(Beginning of Dataset)

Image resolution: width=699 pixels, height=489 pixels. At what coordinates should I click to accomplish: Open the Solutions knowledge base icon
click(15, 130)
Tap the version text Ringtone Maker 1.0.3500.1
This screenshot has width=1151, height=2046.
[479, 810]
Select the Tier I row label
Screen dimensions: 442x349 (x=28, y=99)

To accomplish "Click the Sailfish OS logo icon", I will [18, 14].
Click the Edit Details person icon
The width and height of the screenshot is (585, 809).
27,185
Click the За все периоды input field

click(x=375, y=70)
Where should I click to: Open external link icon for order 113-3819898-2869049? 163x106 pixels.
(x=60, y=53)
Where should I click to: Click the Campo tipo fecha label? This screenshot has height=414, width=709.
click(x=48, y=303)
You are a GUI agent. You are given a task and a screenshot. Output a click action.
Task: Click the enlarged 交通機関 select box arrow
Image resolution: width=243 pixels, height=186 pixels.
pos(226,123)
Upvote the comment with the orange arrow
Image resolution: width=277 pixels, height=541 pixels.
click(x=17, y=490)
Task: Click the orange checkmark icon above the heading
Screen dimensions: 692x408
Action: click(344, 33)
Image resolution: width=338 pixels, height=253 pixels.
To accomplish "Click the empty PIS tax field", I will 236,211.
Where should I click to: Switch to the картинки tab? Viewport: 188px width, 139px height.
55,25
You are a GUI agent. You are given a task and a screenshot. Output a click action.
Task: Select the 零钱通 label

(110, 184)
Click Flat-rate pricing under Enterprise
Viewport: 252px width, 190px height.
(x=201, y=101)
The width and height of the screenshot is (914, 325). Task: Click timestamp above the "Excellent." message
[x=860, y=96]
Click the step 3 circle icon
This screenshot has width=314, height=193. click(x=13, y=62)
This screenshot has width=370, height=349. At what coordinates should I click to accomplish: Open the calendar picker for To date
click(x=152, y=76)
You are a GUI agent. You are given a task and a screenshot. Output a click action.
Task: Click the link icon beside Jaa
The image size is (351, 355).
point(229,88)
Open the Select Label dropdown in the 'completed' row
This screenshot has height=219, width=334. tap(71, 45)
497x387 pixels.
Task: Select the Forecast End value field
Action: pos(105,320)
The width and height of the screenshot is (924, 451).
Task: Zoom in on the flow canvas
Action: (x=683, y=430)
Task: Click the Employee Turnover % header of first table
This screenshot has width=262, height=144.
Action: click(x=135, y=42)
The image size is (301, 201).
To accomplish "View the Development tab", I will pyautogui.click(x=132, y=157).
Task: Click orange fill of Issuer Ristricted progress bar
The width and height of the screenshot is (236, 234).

(End of Dataset)

Exercise requirements
From the entries, report each line that includes the word "orange".

Written answer
Upvote the comment with the orange arrow
Task: Click the orange checkmark icon above the heading
Task: Click orange fill of Issuer Ristricted progress bar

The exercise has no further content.